You mentioned some of your competitors earlier, did you look at Hipgnosis’ recent spree as any kind of blueprint?

“I don’t think it serves as a blueprint. We’ve been at it for 15 years. We have been acquiring catalogues for that long and we have a very sophisticated infrastructure that powers our deal flow and is the engine behind our M&A. It is undeniable that competition in our business has drawn more attention in music from generalist investors – and that competition should certainly be recognised and credited for bringing that interest. I would have conversations about music with people 15 years ago and nobody really understood the nature of these assets. So that proliferation of understanding has come with increased competition and the visibility around that, and that’s been great for everybody.”

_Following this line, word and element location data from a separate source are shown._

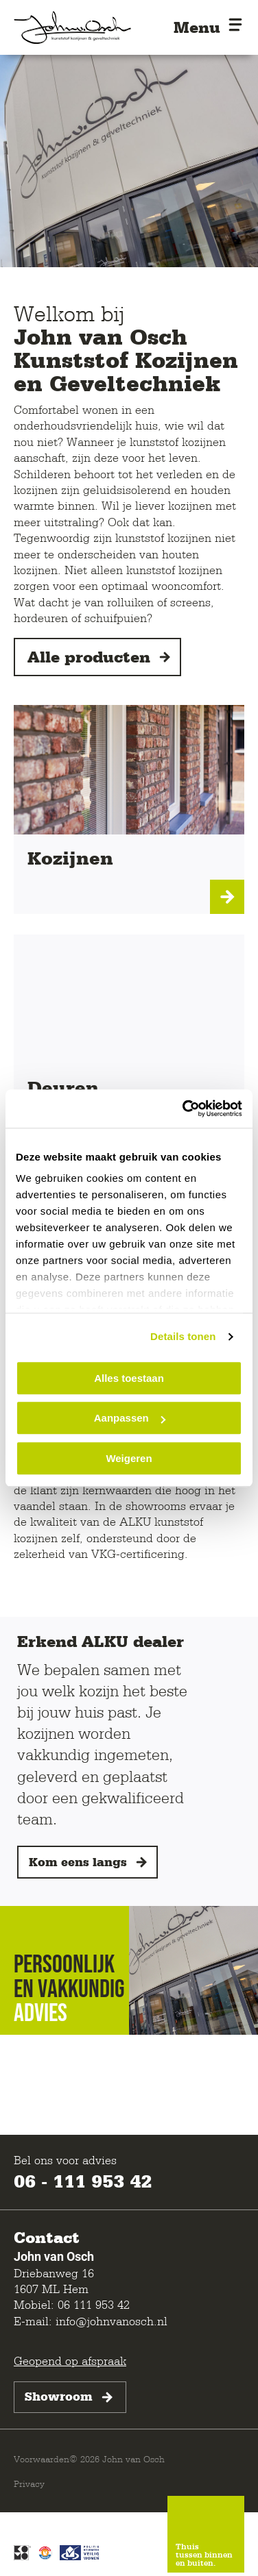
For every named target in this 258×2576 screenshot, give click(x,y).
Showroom (70, 2397)
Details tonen (182, 1336)
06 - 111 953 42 (83, 2180)
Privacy (29, 2483)
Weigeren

But how do you feel about Hipgnosis CEO’s Merck Mercuriadis’ outspoken views on upsetting the established order of publishing?

“I don’t really know what they’re doing that’s different. I think they are referring to song management and to establishing a new asset class, but I don’t really see either of those two things as being new concepts. We have posted organic growth of 20% on our catalogues and that organic growth is exceeding the industry growth, which means we are taking those assets and adding value – through licensing; through an active platform of digital licensing, of sync, marketing, etc; through better collections and better infrastructure. So if I think about song management then that’s what we’ve been doing since day one. That value enhancement has always been our objective, but I don’t think that’s something that is exclusive to us and I also don’t think it is a new development.”

Is there any chance of Reservoir merging with another independent to create one giant company? Or even uniting with a major? 

“When you say one giant company that sounds terrifying [laughs]. Listen, we’re opportunistic about the future, but I think our track record of what fits well for us is representative of what the future holds as well. That track record is rooted in finding turnkey solutions with like-minded partners – whether that is with Annette Barrett at Reverb, Spek at Pop Arabia, or with Jeremy Lascelles and Robin Millar at Chrysalis – these are all repetitions of the same pattern and we’re interested in continuing these businesses. That is a pattern that has worked well for us in our path to growth. And if we are successful at continuing to find that, I don’t see any change in our ability to execute on that.”